The number of victims treated by these voluntary services runs into the
thousands. The ICRC statistics alone—around 8,000 prostheses and crutches
provided since 1999—give a chilling picture. Raw statistics that tell
their own story of human suffering and misery.

____________________________________
HEALTH / AIDS

September 19, Democratic Voice of Burma
Jealousy begins at home: Health charity closed down by Burma junta

Burma’s military junta, State Peace and Development Council (SPDC)
authorities at Monywa, Mandalay Division in central Burma, closed down a
health charity because they failed to take control of it for political
propaganda purposes.

Monywa-based Golden Heart health support association, which has been
providing free medical cares to the poor and needy, especially to HIV/AIDS
sufferers, was forced to close down and cease its activities by the order
of Northwest Military Command commander Maj-Gen Tha Aye on 2 August.

The charity was set up by some generous local business owners in April
2002, and it had been providing monetary support to very poor patients.
Because of its effectiveness, it boasted more than 700 regular donors
within three years, and successfully and accountably managed tens of
millions of kyat donated.

“Their (the authorities’) excuse was the association has no official
license, but I learnt that the real reason is not that,” a Monywa resident
told DVB. “The authorities want to control the association. But when it
resisted their attempt, they closed it down thus. Nevertheless, the
association was registered.”

He added that the authorities threatened those who intend to continue with
their charitable activities with a six month imprisonment, and donors with
a three year sentence.

The organisation had been run by the local people and volunteers under the
leadership of a 24-member non-political committee.

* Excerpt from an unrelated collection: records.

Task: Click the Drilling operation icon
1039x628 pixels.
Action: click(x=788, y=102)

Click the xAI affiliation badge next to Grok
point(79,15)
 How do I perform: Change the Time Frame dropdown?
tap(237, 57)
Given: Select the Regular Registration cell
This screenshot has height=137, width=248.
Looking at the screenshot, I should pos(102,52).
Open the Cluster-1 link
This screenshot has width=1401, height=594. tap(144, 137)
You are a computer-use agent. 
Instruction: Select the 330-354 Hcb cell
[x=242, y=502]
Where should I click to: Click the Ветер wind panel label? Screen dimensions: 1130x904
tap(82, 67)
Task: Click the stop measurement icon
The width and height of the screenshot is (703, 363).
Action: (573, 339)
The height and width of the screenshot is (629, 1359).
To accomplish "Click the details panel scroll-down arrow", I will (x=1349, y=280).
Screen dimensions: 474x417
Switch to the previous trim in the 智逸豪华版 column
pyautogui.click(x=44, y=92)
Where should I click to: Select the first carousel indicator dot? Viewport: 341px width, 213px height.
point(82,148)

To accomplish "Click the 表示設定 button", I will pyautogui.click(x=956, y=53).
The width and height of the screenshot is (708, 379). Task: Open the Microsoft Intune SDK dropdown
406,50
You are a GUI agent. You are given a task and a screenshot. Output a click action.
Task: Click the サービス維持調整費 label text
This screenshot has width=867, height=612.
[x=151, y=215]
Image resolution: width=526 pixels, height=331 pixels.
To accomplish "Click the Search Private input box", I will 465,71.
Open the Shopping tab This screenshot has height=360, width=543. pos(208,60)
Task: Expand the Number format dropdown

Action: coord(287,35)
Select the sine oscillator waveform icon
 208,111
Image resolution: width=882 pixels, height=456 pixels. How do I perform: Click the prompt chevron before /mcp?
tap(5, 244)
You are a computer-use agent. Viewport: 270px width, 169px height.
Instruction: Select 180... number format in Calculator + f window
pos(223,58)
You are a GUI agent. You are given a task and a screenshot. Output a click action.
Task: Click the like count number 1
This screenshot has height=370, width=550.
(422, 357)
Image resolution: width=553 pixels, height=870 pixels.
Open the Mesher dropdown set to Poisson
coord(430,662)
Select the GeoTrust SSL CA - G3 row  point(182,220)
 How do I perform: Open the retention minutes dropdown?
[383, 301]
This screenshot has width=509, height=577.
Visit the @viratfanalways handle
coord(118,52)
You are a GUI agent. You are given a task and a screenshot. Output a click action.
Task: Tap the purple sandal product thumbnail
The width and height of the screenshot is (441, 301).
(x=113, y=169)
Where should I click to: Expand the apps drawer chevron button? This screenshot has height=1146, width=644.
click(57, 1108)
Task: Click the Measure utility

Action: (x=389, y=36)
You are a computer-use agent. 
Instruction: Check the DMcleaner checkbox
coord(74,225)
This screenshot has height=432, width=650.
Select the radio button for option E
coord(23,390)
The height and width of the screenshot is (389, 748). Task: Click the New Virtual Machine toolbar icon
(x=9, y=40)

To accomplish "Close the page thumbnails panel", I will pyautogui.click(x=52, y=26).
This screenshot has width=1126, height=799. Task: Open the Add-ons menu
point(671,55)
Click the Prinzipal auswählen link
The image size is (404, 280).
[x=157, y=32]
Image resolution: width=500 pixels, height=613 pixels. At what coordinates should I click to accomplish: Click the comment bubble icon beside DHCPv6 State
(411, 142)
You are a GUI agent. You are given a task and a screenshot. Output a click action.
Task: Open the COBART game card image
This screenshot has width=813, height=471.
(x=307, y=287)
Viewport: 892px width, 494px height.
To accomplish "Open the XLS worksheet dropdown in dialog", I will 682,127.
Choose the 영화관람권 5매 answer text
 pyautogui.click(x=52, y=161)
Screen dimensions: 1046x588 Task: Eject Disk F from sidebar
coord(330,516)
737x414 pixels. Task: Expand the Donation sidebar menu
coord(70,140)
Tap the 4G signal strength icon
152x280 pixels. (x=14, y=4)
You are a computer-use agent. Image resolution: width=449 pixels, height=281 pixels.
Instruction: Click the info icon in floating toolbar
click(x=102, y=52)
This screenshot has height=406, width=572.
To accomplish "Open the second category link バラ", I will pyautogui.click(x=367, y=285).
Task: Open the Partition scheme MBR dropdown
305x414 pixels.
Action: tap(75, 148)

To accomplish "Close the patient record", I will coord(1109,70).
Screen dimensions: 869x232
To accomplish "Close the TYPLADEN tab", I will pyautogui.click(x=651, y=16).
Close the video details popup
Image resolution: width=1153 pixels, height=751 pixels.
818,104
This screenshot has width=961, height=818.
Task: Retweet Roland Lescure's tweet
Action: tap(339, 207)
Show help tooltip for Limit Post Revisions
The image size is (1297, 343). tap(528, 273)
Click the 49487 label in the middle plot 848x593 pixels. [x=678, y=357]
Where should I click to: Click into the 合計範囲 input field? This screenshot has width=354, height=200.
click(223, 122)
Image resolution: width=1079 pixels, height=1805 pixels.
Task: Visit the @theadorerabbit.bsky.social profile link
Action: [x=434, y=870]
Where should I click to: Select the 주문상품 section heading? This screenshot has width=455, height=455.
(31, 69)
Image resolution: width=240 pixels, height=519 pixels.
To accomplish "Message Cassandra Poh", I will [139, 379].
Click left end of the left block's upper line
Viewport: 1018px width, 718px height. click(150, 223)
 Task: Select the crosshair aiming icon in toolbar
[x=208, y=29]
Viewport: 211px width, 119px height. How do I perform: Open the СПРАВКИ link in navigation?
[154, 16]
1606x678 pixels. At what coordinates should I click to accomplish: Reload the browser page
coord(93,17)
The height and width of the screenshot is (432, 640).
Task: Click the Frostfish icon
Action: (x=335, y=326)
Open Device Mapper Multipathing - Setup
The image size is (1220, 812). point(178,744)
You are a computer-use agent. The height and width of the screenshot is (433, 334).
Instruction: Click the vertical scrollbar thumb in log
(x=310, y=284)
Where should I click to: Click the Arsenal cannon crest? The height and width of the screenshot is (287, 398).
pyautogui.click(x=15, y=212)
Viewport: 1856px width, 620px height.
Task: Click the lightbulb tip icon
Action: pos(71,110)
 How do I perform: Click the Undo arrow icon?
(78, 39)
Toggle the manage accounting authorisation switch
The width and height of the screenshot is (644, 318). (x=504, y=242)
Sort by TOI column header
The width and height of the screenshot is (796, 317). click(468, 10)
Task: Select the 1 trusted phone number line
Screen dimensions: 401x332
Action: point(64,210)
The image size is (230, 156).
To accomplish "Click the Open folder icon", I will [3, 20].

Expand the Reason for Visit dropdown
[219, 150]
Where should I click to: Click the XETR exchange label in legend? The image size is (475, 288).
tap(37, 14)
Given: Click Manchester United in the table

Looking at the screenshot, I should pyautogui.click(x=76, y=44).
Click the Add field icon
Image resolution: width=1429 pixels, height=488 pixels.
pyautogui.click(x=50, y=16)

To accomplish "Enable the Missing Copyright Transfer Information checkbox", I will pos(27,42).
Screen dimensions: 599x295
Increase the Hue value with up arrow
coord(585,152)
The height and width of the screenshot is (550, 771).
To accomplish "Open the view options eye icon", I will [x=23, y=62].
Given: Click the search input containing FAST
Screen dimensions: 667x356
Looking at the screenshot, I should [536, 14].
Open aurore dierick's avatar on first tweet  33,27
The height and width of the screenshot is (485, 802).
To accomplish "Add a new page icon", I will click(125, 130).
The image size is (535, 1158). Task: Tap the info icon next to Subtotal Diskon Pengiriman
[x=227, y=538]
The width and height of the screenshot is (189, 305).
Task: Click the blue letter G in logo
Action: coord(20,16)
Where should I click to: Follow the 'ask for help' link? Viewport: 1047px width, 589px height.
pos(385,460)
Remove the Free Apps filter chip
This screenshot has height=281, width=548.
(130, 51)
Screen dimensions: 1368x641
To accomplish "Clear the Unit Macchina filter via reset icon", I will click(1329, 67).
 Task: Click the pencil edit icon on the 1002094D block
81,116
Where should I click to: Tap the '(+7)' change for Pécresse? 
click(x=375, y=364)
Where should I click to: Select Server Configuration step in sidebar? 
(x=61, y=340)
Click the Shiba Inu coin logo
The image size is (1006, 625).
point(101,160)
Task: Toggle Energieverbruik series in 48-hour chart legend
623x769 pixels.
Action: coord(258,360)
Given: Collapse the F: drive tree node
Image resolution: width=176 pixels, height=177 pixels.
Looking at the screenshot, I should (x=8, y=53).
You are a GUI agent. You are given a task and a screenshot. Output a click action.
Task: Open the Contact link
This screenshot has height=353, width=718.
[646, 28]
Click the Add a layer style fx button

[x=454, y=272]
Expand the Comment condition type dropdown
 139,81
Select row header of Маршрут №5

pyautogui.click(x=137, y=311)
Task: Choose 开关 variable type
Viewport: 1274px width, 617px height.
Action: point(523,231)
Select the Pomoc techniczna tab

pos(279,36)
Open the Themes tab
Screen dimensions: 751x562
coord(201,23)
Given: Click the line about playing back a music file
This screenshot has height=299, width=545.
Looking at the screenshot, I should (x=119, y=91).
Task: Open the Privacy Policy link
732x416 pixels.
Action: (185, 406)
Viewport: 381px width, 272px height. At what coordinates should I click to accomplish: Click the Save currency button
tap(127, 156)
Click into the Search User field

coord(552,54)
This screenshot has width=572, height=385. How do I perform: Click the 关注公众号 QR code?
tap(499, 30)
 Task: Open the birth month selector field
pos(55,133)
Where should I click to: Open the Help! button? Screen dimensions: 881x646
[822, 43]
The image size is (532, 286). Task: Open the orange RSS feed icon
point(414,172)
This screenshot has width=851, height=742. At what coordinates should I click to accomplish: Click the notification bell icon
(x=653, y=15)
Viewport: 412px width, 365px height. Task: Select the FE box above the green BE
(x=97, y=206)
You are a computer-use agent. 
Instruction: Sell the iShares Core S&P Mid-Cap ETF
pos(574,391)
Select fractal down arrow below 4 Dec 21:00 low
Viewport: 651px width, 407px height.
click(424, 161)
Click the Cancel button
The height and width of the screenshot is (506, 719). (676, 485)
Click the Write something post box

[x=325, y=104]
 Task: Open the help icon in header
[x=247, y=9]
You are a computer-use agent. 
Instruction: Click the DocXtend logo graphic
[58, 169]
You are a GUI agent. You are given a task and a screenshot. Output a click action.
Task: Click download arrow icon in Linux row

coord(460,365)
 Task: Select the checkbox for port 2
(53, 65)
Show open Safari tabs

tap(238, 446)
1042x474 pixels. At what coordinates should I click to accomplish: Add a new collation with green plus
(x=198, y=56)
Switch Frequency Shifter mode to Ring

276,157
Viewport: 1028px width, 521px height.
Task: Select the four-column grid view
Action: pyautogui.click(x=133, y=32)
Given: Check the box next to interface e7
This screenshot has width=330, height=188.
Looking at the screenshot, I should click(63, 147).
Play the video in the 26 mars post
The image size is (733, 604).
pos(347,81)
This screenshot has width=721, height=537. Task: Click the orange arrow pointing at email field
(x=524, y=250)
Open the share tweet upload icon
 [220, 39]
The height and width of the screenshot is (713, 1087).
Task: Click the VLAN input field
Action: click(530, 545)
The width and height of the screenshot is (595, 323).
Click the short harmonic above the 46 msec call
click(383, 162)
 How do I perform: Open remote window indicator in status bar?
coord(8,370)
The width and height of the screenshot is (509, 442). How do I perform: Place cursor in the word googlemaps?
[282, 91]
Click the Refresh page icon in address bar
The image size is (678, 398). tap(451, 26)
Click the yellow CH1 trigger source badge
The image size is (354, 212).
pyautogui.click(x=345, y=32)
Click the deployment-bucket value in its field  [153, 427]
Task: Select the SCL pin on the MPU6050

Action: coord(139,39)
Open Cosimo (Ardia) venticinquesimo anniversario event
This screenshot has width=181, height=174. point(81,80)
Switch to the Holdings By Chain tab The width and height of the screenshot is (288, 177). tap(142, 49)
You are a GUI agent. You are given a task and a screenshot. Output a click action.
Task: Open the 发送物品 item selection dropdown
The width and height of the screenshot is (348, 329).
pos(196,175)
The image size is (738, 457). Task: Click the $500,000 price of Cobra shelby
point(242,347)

“People trust them and there are many donors,” the resident said. “They
also publish reports of their activities each month for their donors. How
much they had supported, how many people they supported, how much it cost,
how much is the income, what is the amount of the remaining money; they
describe thus exactly. There are around 10m kyat still remaining. They
have donated more than 19m to the patients now.”

He maintained that the authorities banned the charity because they are
jealous of its success and want to save their face by means of ‘souring’
the grapes. “But it is clear that they don’t care for the welfare of the
people. They can’t provide a single thing to the poor. At the hospitals,
you have to buy even the bandage and spirit, he said.

Other local residents told DVB that the authorities banned the charity
after the UNDP granted 6m for favouring its effective and successful
actions. Earlier on, the junta-sponsored Union Solidarity and Development
Association (USDA) wanted to take over the organisation but failed to do
so and forced the organisation to close down thus with the help of the
military commander.

____________________________________
DRUGS

September 21, Irrawaddy
Big heroin stash seized in Shan State - Yeni

Burma Army forces have seized more than 400 kg of heroin in eastern Shan
State, Thai and UN officials confirmed on Wednesday. The stash, with an
estimated street value of tens of millions of dollars, was the biggest
drugs bust in Burma this year. The heroin was believed to be destined for
overseas markets, said Pitaya Jinawat, director of the northern regional
office of Thailand’s Narcotics Control Board.

Thai officials are cooperating with Burma in its campaign to stamp out the
drugs trade, and liaison offices have been opened in areas bordering
Thailand and China.

The seized heroin was found in a convoy of trucks in Mongpiang, a small
town located about 100 km west of Kengtung. A Rangoon-based UN source said
it was suspected that the heroin was being trafficked by a Chinese
syndicate under the protection of United Wa State Army soldiers.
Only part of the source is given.